◆ ZITIERTER ABSCHNITT
##########
SUCHT IM BÜNDER LAND (4): Michael Gensch war spielsüchtig

Vor dem Spielautomaten können die Spielsüchtigen von ihren Alltagsproblemen abschalten und sich als Gewinner fühlen. Einige spielen an bis zu zehn Automaten gleichzeitig. | © THEMENFOTO: NW

Vor dem Spielautomaten können die Spielsüchtigen von ihren Alltagsproblemen abschalten und sich als Gewinner fühlen. Einige spielen an bis zu zehn Automaten gleichzeitig. | © THEMENFOTO: NW

10.08.2012 | 10.08.2012, 00:00

Bünde. Immer wenn der Druck im Job oder zu Hause zu groß wurde, ging Michael Gensch (44, Name geändert) in die Spielhalle. Dort konnte er abschalten und darauf hoffen, zu gewinnen. Als er 12.000 Euro gewann, suchte er sich Hilfe bei der Spielerberatung des Diakonischen Werkes.

Zum ersten Mal an einem Automaten gespielt hat Michael Gensch als Kind in der Gaststätte seines Onkels. "Da war ich zwischen 7 und 10 Jahre alt. Hier haste 5 Mark, schmeiß die mal rein, hat mein Onkel gesagt." Zum 12. Geburtstag schenkte er ihm einen Spielautomaten, der hingfortan im Partykeller. "Das war unglaublich, was da rauskam. 300, 400 D-Mark." Freunde und Bekannte warfen Geld ein, wenn sie da waren.
##########
◆ QUELLENMATERIAL
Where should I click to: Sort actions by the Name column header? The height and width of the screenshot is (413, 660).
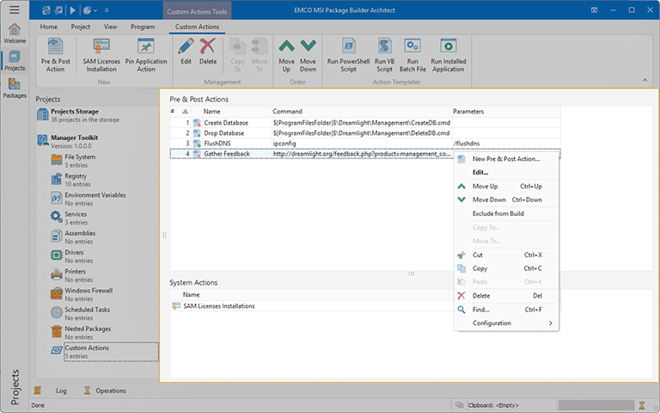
##########
◆ AUFGABE A
Gib aus dem Artikel über Spielsucht im Bünder Land alles von "SUCHT IM BÜNDER" bis hinunter zu "des Diakonischen Werkes." wortgetreu wieder.
◆ AUFGABE B
Bei welcher Stelle suchte sich Michael Gensch laut dem Artikel über Spielsucht im Bünder Land Hilfe?
◆ AUFGABE C
Führe den Artikel über Michael Genschs Spielsucht im Anschluss an seinen letzten Satz weiter.

◆ SCHRIFTLICHE ANTWORT A
SUCHT IM BÜNDER LAND (4): Michael Gensch war spielsüchtig

Vor dem Spielautomaten können die Spielsüchtigen von ihren Alltagsproblemen abschalten und sich als Gewinner fühlen. Einige spielen an bis zu zehn Automaten gleichzeitig. | © THEMENFOTO: NW

Vor dem Spielautomaten können die Spielsüchtigen von ihren Alltagsproblemen abschalten und sich als Gewinner fühlen. Einige spielen an bis zu zehn Automaten gleichzeitig. | © THEMENFOTO: NW

10.08.2012 | 10.08.2012, 00:00

Bünde. Immer wenn der Druck im Job oder zu Hause zu groß wurde, ging Michael Gensch (44, Name geändert) in die Spielhalle. Dort konnte er abschalten und darauf hoffen, zu gewinnen. Als er 12.000 Euro gewann, suchte er sich Hilfe bei der Spielerberatung des Diakonischen Werkes.

◆ SCHRIFTLICHE ANTWORT B
Bei der Spielerberatung des Diakonischen Werkes.

◆ SCHRIFTLICHE ANTWORT C
Michael Gensch trägt ein kurzärmeliges Hemd, sieht aus wie ein Business-Typ, ein Vertreter. Er ist da, wirkt authentisch. Und er sieht glücklich aus.

Als Michael Gensch 13 war, trennten sich seine Eltern, der Kontakt zum Vater riss ab. Ein Jahr später mussten sie aus dem Haus in Herford aus- und nach Lippinghausen in eine Wohnung ziehen. Als ältester war er seinen vier Geschwistern Vaterersatz und der Mutter eine Stütze. Seine Kindheit war vorbei. "Ich war wütend auf meinen Vater und auf die Umstände: Die finanziellen Einbußen, der soziale Abstieg." 50 Meter von der Wohnung entfernt war eine Spielhalle. Wenn er Geld hatte, ging er dorthin, flüchtete vor den Sorgen und der Verantwortung. Seine Schwester habe mit 6 Jahren Diabetes bekommen, seine Mutter arbeitete. "Pass auf was Gesa isst (Name geändert)", schärfte sie ihm ein. Auch um die Mutter musste er sich kümmern. Sie war nervlich angegriffen, durch die Trennung und die Geldsorgen. "Ich hatte Angst, auch noch sie zu verlieren. Dann musste ich weg." In die Spielhalle. Schlimmer wurde der Druck, als die Familie für vier Monate bei der Oma in Herford wohnte, weil sie die Stromrechnung nicht bezahlen konnten. Dort wohnten sie zu fünft auf 60 Quadratmetern. Als eines Tages 200 D-Mark auf dem Tisch lagen, steckte er 100 ein. Er ging in die Kneipe, trank Bier und "verballerte alles" am Automaten. Da war er 15. Als er nach Hause kam, sagte er, er habe das Geld auf dem Weg verloren. Das Lügen begann. "Ich ging in die Spielhalle, um die Langeweile und die Enge zu betäuben. Und die Wut, die ich nicht begriff. Diesen unglaublichen Frust." Im Leben fühlte er sich als Verlierer, hier hatte er die Chance, als Gewinner dazustehen. Er habe eine Maske aufgesetzt. "Aber dahinter war ich sehr einsam. Keiner wusste, wie ich tickte."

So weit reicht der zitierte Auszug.